(Dataset entries)
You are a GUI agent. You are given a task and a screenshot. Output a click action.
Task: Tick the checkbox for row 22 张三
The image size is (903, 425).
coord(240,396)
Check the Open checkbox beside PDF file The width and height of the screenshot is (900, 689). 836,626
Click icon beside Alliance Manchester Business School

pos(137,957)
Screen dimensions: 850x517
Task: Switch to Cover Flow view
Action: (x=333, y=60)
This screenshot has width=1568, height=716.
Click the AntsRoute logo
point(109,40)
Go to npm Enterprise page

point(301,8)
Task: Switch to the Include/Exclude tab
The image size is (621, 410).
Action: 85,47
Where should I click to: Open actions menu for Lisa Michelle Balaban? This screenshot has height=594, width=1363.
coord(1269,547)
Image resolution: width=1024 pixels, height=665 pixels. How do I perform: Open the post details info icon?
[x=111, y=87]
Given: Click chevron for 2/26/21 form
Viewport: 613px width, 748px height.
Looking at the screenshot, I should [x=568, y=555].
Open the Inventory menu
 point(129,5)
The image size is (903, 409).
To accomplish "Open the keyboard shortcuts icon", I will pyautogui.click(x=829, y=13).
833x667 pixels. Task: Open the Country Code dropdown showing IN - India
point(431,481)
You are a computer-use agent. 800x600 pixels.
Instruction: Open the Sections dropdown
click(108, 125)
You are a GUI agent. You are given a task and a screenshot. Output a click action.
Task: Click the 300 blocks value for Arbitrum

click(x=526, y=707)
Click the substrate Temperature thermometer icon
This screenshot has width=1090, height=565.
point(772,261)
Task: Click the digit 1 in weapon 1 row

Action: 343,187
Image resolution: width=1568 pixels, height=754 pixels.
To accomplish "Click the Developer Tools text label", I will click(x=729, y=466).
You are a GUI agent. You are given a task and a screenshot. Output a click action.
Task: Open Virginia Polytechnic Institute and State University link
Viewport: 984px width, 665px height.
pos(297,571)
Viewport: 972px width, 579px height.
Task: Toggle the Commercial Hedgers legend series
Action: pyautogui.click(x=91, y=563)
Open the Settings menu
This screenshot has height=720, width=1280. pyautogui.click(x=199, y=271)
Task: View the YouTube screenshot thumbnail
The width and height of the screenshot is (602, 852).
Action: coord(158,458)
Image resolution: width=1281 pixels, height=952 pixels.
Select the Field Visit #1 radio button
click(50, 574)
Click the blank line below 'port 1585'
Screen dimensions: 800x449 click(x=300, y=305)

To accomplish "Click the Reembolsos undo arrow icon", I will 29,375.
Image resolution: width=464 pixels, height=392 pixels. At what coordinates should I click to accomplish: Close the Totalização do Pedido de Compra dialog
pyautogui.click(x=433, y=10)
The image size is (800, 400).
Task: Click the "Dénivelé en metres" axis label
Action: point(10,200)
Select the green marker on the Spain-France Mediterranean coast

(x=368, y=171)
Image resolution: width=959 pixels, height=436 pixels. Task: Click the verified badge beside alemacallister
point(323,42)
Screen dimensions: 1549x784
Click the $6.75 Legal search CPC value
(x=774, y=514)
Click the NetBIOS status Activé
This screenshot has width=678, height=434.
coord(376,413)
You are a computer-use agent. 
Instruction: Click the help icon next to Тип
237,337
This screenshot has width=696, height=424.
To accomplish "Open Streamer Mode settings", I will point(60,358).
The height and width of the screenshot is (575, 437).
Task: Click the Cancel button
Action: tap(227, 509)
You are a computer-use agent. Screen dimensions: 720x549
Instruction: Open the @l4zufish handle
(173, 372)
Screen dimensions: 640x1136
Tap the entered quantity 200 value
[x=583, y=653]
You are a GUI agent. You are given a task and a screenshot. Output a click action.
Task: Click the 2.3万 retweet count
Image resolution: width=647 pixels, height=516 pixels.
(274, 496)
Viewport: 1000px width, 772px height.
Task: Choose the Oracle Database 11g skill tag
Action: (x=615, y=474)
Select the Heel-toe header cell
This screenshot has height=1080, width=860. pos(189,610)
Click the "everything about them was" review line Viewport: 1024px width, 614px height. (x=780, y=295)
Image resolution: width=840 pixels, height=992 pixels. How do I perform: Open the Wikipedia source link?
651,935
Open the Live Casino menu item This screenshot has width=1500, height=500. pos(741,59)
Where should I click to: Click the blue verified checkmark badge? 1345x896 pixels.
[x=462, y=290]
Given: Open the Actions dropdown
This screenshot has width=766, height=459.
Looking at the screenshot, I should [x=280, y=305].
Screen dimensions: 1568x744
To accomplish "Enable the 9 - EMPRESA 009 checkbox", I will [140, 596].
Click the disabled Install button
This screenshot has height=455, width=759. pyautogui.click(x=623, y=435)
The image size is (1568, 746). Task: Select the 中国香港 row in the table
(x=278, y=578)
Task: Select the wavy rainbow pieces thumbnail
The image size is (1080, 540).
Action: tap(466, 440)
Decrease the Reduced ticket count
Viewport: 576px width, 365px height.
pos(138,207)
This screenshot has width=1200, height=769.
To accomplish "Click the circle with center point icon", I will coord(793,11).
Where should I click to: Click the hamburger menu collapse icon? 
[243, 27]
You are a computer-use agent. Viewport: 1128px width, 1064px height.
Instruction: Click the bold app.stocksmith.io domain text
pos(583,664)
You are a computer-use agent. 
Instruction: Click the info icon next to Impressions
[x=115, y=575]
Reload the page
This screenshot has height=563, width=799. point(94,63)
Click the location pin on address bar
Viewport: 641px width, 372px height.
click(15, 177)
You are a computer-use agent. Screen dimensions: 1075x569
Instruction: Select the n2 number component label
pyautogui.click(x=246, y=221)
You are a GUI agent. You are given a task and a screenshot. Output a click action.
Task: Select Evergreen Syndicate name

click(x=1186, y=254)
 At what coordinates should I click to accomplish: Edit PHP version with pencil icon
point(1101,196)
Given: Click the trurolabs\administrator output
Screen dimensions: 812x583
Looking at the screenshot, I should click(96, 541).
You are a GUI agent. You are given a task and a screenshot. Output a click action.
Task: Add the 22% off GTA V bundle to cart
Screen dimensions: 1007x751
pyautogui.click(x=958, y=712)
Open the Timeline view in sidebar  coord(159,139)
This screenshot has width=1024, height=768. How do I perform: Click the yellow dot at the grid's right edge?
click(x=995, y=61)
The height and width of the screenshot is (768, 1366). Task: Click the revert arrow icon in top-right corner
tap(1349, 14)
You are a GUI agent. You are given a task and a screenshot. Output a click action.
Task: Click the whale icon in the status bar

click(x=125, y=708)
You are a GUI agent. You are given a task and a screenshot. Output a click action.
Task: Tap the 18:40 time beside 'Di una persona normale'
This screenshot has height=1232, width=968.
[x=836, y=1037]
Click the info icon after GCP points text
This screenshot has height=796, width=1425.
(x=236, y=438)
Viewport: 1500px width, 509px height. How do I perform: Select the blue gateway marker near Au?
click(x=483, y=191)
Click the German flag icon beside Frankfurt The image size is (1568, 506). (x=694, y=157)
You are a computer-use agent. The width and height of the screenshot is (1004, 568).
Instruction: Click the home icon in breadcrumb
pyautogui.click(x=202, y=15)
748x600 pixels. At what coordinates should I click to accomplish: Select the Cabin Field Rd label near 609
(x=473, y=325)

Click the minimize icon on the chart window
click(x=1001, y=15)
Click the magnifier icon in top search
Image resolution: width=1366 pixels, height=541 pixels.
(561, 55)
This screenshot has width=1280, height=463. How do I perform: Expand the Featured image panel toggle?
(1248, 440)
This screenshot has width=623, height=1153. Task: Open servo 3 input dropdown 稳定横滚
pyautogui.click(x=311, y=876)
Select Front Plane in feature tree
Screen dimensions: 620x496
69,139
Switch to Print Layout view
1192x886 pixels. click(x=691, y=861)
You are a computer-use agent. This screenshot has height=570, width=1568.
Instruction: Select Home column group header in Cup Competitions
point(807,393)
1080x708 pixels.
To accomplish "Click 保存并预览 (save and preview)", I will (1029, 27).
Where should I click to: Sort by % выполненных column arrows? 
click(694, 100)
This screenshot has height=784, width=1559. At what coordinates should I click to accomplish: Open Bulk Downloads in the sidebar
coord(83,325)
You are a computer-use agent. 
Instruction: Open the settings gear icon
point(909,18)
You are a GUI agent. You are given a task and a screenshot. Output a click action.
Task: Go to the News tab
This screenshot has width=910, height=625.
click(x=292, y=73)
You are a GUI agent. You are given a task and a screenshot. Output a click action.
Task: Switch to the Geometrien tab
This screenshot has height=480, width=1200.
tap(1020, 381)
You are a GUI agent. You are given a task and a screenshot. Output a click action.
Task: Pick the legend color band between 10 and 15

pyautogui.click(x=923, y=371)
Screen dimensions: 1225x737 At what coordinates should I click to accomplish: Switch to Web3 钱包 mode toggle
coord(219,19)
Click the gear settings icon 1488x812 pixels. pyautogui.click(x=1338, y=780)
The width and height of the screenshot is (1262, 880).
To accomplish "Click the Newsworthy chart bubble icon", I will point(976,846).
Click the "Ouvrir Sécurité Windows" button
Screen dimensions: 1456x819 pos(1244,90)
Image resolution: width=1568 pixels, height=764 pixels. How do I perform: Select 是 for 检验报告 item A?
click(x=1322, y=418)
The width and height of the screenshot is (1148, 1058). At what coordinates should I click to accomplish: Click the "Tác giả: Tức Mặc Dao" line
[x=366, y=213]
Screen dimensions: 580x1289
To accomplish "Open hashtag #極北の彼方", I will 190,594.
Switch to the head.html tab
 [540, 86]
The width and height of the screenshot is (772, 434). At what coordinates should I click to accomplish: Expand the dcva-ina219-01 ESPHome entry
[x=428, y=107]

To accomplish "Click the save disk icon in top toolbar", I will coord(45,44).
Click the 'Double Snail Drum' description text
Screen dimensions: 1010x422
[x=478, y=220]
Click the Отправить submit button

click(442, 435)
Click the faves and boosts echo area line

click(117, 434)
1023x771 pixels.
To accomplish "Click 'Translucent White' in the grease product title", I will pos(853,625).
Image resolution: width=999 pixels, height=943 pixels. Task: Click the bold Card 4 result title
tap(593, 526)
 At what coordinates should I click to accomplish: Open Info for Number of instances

• ABOUT THIS TASK
Among the lines above, return each one holding the string "thumbnail".

• PROBLEM SOLUTION
Task: View the YouTube screenshot thumbnail
Task: Select the wavy rainbow pieces thumbnail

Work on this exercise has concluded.